Dans son sens le plus courant, une utopie désigne la description ou la représentation d’une société idéale, parfaite, harmonieuse et heureuse, qui n’existe pas dans la réalité mais qui est proposée comme un modèle à atteindre ou, plus souvent, comme un outil de réflexion critique sur la société existante. C’est un concept qui mêle la littérature, la politique et la philosophie.
Usage en Philosophie
Bien que le mot date de 1516, l’idée utopique est bien plus ancienne. L’Utopie est un exercice fondamental de la philosophie politique : elle consiste à utiliser la fiction et la raison pour s’extraire des contraintes du réel et penser ce que devrait être une cité juste.
Les Fonctions de l’Utopie
L’Utopie n’est pas (ou rarement) un simple rêve naïf. Elle remplit des fonctions philosophiques précises :
La fonction critique (le miroir déformant) : C’est la fonction première chez Thomas More. En décrivant la société parfaitement organisée de l’île d’Utopie (où la propriété privée est abolie, le travail partagé, la tolérance religieuse pratiquée), More tend un miroir à l’Angleterre de son temps. Il en dénonce implicitement les maux : l’injustice sociale, la misère paysanne causée par le mouvement des enclosures (privatisation des terres communales), l’intolérance religieuse et l’absurdité des guerres. L’Utopie fonctionne par contraste : « Regardez comme ils sont rationnels et heureux ; regardez comme nous sommes irrationnels et injustes. »
La fonction normative (le modèle) : L’Utopie propose un idéal. Elle explore les possibilités de la raison humaine à organiser intégralement la vie sociale.
Platon, dans La République, peut être considéré comme le premier grand utopiste. Sa Kallipolis (Cité belle et juste) est une construction rationnelle pure. Elle décrit une société idéale gouvernée par les rois-philosophes, où l’éducation, la suppression de la famille et de la propriété privée (pour les gardiens) sont méticuleusement organisées pour garantir la justice, définie comme l’harmonie parfaite entre les composantes de la Cité. Ce n’est pas un lieu qui existe, mais le modèle absolu auquel la réalité doit tenter de se conformer.
L’évolution de l’Utopie
Après More, le genre fleurit à la Renaissance et à l’âge classique (La Cité du Soleil de Campanella, La Nouvelle Atlantide de Bacon). Ces utopies insistent sur la planification rationnelle de la société, souvent grâce à la science.

▬▬▬

● **À PRODUIRE**:
Continuez le texte ci-dessus sur l'utopie à partir de sa dernière phrase.

(Données d'ancrage par coordonnées en pixels)
▬▬▬

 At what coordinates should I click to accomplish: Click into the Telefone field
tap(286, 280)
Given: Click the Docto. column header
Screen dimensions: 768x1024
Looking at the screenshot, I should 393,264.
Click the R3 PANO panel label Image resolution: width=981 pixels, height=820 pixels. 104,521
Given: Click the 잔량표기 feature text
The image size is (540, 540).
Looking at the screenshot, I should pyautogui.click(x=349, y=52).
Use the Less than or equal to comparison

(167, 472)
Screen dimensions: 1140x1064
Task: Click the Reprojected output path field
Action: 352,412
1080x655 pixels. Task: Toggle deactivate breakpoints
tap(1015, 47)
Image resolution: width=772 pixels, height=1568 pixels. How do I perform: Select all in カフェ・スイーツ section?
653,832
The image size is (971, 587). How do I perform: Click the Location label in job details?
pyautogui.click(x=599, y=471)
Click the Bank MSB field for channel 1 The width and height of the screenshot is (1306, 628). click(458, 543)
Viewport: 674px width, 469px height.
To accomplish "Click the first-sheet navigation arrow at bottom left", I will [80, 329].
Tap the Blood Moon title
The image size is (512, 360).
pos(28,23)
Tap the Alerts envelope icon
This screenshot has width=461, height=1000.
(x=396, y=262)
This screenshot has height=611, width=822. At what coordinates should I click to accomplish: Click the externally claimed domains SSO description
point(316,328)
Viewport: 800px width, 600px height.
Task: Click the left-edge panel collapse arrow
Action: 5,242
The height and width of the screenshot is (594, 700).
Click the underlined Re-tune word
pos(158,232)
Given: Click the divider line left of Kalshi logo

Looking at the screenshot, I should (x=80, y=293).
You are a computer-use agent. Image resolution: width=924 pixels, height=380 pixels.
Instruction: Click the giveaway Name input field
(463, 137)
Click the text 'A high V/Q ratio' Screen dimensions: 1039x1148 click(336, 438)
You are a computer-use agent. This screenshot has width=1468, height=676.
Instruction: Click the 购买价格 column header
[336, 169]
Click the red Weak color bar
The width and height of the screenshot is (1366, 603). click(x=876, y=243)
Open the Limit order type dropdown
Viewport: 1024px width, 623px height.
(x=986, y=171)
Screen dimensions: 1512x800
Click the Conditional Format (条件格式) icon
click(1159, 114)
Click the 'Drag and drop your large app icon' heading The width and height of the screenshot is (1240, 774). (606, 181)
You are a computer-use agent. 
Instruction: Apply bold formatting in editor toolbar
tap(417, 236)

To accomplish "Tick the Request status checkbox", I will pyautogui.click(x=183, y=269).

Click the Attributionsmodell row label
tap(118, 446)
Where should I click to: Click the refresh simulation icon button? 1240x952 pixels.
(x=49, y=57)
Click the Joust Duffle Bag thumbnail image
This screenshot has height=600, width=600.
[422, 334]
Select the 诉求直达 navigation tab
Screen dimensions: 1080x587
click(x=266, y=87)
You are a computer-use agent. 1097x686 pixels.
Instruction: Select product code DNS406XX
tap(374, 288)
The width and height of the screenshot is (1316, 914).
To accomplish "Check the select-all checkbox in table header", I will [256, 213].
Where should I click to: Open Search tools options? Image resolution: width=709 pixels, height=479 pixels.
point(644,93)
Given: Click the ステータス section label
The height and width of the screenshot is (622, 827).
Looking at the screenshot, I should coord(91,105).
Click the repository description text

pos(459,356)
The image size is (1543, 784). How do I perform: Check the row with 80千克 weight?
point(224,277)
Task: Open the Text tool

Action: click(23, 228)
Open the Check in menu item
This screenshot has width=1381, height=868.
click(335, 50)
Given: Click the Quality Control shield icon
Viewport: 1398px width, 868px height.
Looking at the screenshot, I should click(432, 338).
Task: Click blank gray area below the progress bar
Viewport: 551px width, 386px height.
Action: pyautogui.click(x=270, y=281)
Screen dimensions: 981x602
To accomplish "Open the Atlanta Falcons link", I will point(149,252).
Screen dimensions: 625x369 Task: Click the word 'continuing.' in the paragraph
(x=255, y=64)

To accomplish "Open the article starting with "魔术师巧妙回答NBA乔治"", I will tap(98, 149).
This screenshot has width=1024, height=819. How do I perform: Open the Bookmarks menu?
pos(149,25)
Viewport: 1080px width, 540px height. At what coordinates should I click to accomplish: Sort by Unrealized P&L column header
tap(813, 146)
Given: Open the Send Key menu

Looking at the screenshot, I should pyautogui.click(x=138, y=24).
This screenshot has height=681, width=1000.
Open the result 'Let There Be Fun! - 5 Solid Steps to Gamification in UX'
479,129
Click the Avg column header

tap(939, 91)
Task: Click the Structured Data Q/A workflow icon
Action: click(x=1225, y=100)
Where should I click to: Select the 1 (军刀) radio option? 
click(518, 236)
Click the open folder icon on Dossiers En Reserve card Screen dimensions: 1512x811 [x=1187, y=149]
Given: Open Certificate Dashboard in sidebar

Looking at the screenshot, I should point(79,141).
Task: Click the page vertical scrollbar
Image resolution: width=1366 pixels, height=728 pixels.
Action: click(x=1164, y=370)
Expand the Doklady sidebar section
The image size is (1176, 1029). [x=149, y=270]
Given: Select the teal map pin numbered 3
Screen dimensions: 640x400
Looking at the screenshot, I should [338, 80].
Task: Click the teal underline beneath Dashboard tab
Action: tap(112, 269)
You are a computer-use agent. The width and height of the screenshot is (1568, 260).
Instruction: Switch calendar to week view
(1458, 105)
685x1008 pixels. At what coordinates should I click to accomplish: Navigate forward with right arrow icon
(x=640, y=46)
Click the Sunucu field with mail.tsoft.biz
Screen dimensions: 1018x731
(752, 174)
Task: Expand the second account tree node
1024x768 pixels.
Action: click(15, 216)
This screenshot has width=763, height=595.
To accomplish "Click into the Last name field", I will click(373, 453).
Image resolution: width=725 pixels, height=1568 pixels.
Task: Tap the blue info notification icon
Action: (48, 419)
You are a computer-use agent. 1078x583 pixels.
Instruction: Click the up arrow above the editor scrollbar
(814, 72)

▬▬▬

● **RÉPONSE RÉDIGÉE**:
Avec les Lumières et le 19e siècle, l’Utopie change de nature. Elle cesse d’être un « non-lieu » (une île lointaine) pour devenir un « non-temps » : l’avenir. L’Utopie devient un projet politique concret, une fin de l’Histoire à réaliser. C’est l’idée de progrès : la raison humaine peut et doit transformer le monde réel pour le rendre conforme à l’idéal. Les socialismes utopiques (Fourrier, Cabet, Owen) tenteront même de créer des communautés (phalanstères) basées sur ces modèles.
La Critique de l’Utopie : La Dystopie
Le 20e siècle a vu la critique la plus féroce de l’Utopie, née de la tentative de la réaliser. Les totalitarismes (communiste et nazi) ont été perçus comme des tentatives désastreuses d’imposer un modèle social parfait par la force, en broyant les individus réels au nom d’un Homme idéal.
L’Utopie a alors engendré son contraire : la dystopie (ou contre-utopie).
La dystopie est le récit d’une société qui se présente comme parfaite, mais qui s’avère être un cauchemar. Elle prend l’utopie au mot et en montre les dangers.
Aldous Huxley, dans Le Meilleur des Mondes (1932), critique l’utopie hédoniste et scientifique. La société a atteint la stabilité parfaite, a éradiqué la maladie, la vieillesse et le malheur… mais au prix de la liberté, de l’art, de la famille et de l’humanité (grâce au conditionnement et à une drogue, le soma). C’est le péril d’une utopie qui réussit trop bien.
George Orwell, dans 1984 (1949), critique l’utopie politique totalitaire. La société « parfaite » est celle du contrôle absolu (Big Brother), de la suppression de la vérité (Novlangue) et de l’annihilation de l’individu.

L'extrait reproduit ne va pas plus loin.